Muñeca miró a Kaido, confusa, cuando este se señaló a sí mismo. Pronto el mismo Kaido se dio cuenta: la ropa que él llevaba no era el atuendo de la prisión. Lo hizo nada más ver la ropa del guardia que acababa de matar, debidamente doblada en su taquilla.
Mientras que la ropa de Kincho era elegante y daba el pego, la de su víctima, simplemente, se notaba que era la oficial. Chaqueta y pantalón de color beis, ambas de una tela fina y suave para evitar el exceso de calor. En la espalda de la chaqueta llevaba inscrito, en grande, la palabra: Yermo. Al frente, un nombre bordado: K. Mushaki. En un hombro, el símbolo del viento.

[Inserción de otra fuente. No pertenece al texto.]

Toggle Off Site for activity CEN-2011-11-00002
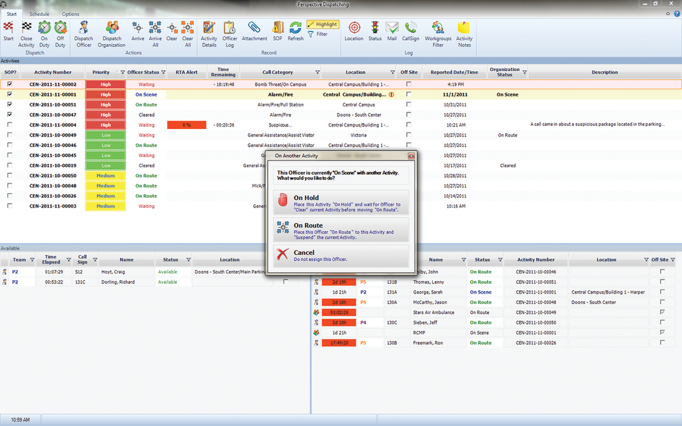click(x=409, y=85)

En la puerta de la taquilla, varias fotos colgadas de la víctima con lo que parecía ser su mujer. La más grande y la que más le llamó la atención fue una que estaba en el centro: ambos estaban sonriendo; ella, embarazada de por lo menos ocho meses.
Pero aquello no era todo. Junto al uniforme, estaba el famoso silbato corrector. Era de color blanco, y estaba unido a una fina cadena para colgar del cuello. De la khopesh y de la ballesta de mano no había ni rastro. A Kaido le sonaba que esas se cogían en la sala de armas. O, al menos, eso le había dicho Comadreja cuando le había entregado el croquis.
También había un par de llaves. Una grande, con el número dos inscrito en ella. Otra más pequeña, también con el dos.
La ropa de Kincho la encontró varias taquillas más a la derecha. Era exactamente igual, salvo que en su chaqueta ponía: U. Kincho. Y el juego de llaves —también una grande y otra pequeña—, tenía el número uno inscrito en ellas, y no el dos.
Muñeca memorizó todos los detalles y realizó una transformación bastante convincente, voz incluida. Su pequeña crisis de ansiedad parecía haber pasado. Ahora simplemente tenía fiebre, aunque superada la tormenta de arena, la sobrellevaba mejor. ¿Sería capaz de aguantar el Henge por largo tiempo? Eso, ya se vería.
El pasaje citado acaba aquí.